Acadia National Park was recently awarded the Gold Standard designation by the Leave No Trace Center for Outdoor Ethics. ISLANDER FILE PHOTO

Acadia tops Leave No Trace

ACADIA NAT’L PARK — Acadia is among the first 10 “public land recreation areas” across the country to be awarded the Gold Standard designation by the Leave No Trace Center for Outdoor Ethics.

The center is a national nonprofit organization whose mission is to teach people how to enjoy the outdoors responsibly and protect the natural landscape.

The 10 Gold Standard designees were selected on the basis of several criteria, including a history of implementing Leave No Trace skills and ethics through management, outreach and educational efforts, having staff formally trained in Leave No Trace practices and offering Leave No Trace interpretive ranger talks.

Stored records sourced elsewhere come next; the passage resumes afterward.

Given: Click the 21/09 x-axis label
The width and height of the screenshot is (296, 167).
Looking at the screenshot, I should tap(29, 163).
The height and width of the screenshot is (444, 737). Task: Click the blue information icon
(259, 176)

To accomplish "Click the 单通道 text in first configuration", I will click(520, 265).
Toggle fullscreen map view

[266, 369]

Acadia Resource Specialist Charlie Jacobi has led the park’s Leave No Trace efforts for nearly 20 years.

“We strive to provide all of our visitors with the best possible programs and resources from Leave No Trace to instill the importance of responsible recreation in the outdoors,” he said. “We are committed to keeping our landscape pristine.”

Jacobi said the principles of Leave No Trace can be broadly applied to cover educating visitors about all kinds of behaviors, from littering to speeding to allowing dogs to run off leash. Unleashed dogs can harass wildlife. And the faster you drive, the more likely you are to hit a deer, porcupine or other animal.

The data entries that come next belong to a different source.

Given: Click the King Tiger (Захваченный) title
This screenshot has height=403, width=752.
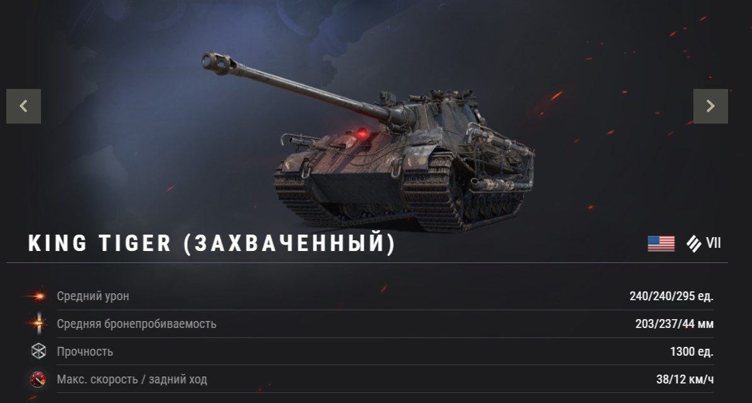Looking at the screenshot, I should pyautogui.click(x=212, y=243).
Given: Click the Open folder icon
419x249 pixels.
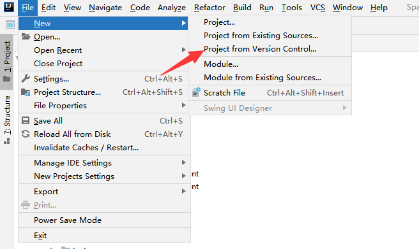Looking at the screenshot, I should coord(26,36).
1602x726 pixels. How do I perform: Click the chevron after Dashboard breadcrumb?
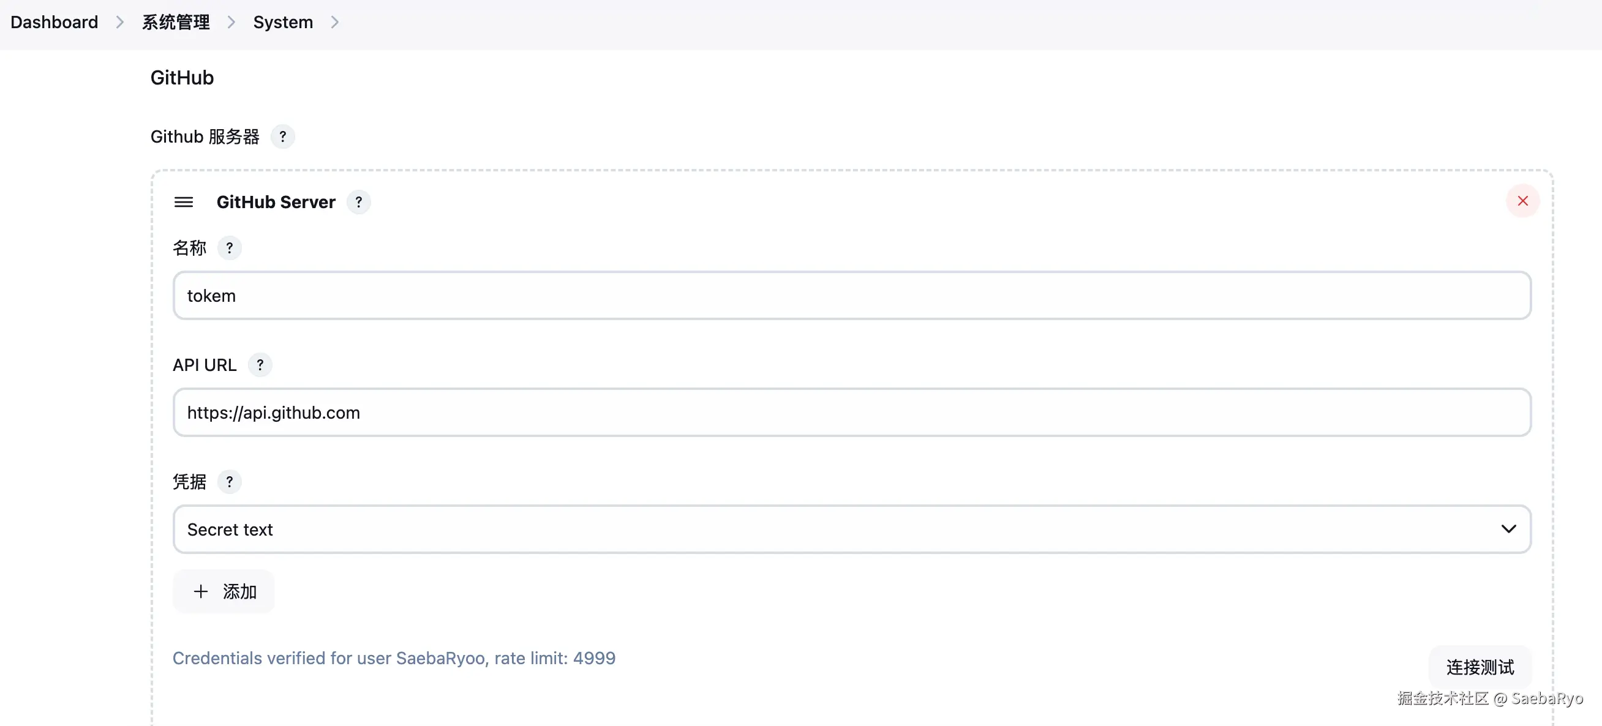tap(120, 22)
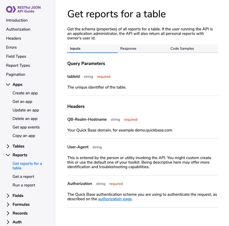Open Get app events entry
Screen dimensions: 229x226
click(26, 127)
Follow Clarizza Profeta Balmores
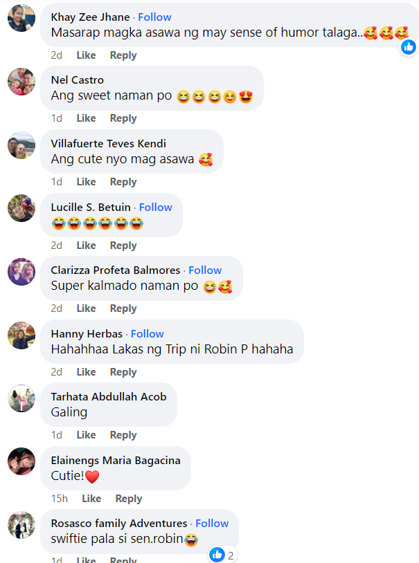Viewport: 419px width, 563px height. (205, 270)
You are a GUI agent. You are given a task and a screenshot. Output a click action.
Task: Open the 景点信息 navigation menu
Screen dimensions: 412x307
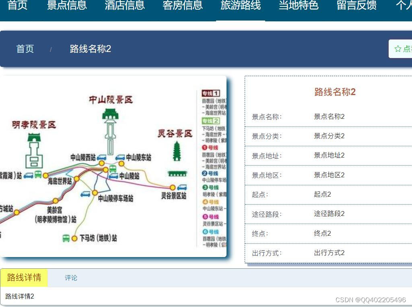click(x=67, y=6)
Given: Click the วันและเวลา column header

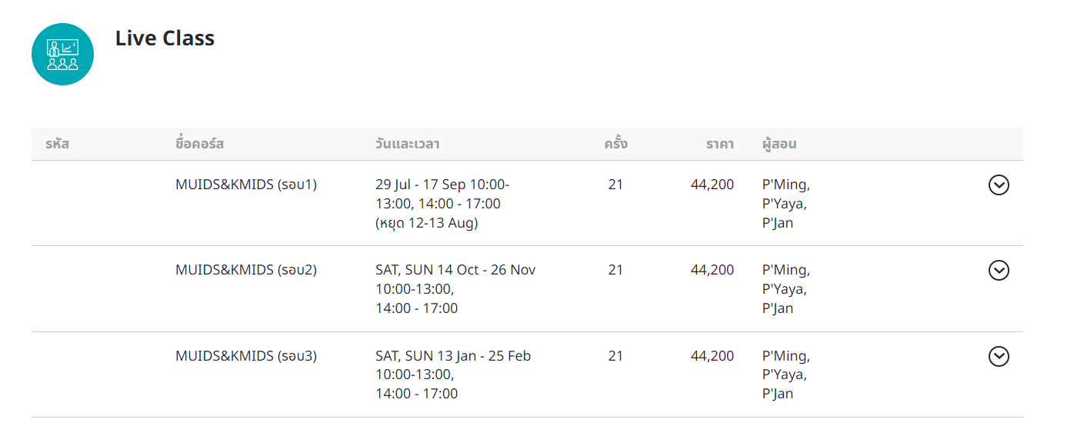Looking at the screenshot, I should [407, 144].
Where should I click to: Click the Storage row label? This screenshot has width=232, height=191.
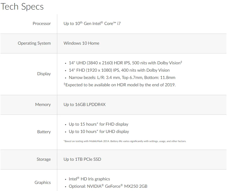click(44, 159)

“As far as I’m concerned, driving the speed limit and driving cautiously is part of leaving no trace because it protects wildlife,” Jacobi said.

Tampering with the Bates cairns that mark Acadia’s hiking trails – or building new cairns on the mountains or cobble beaches – violates the principles of Leave No Trace, he said.

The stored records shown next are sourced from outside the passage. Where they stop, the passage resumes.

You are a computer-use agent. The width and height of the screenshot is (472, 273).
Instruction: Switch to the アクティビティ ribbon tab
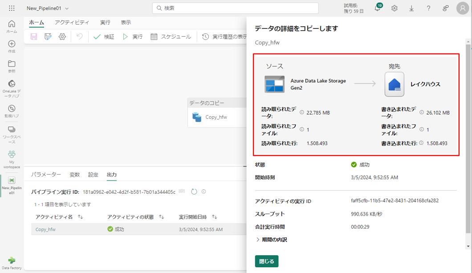pos(72,22)
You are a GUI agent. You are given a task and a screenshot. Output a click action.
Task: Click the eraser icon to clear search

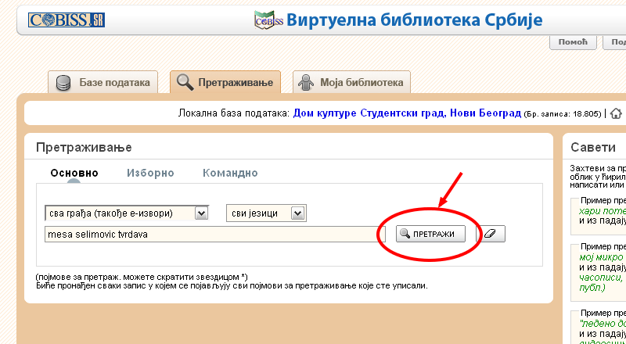point(491,234)
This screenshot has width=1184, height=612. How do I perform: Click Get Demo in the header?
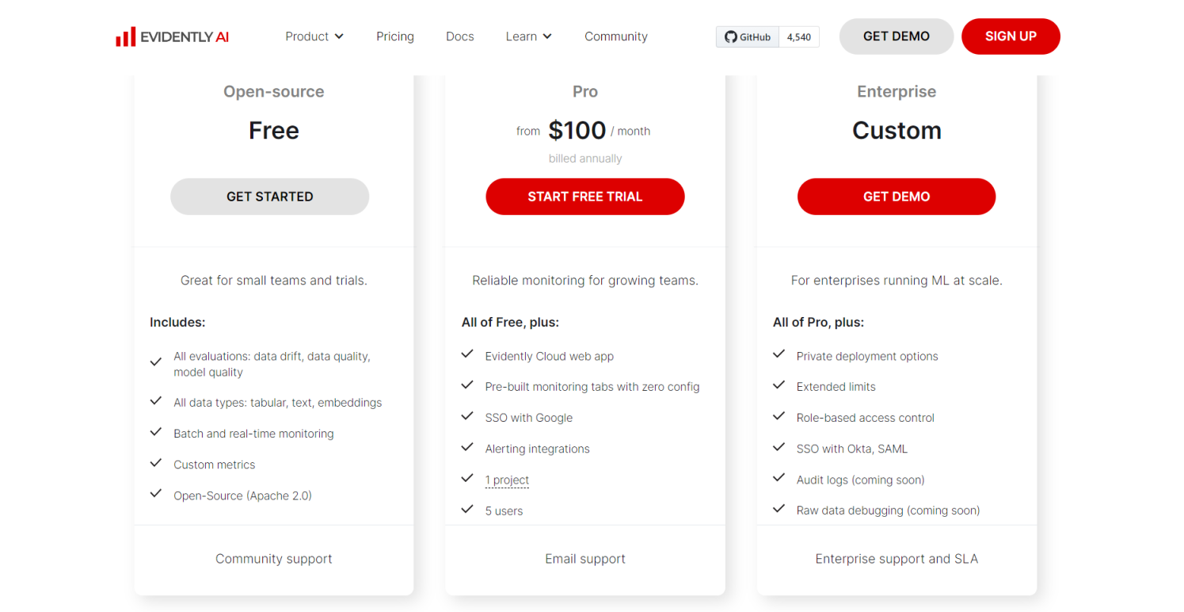click(897, 36)
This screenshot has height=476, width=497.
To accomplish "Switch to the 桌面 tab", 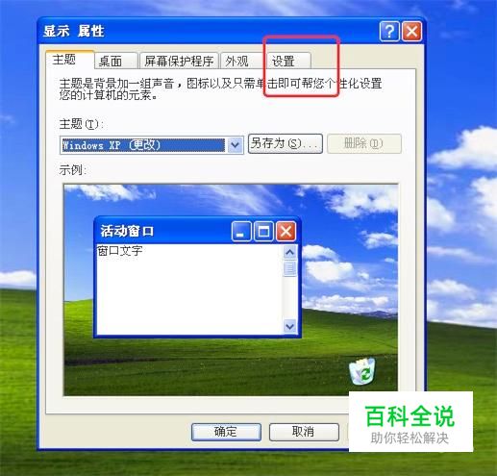I will 116,61.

And though there are no regulations requiring hikers to stay on marked trails, Jacobi said that doing so helps protect the natural landscape.

“We try to minimize trail abrading and widening,” he said. “We talk with people at every opportunity and tell them it’s OK to step off a trail, but try to step on a rock or something else durable.”

Jacobi is a master Leave No Trace trainer. Each year, he and others conduct classes in the principles of Leave No Trace.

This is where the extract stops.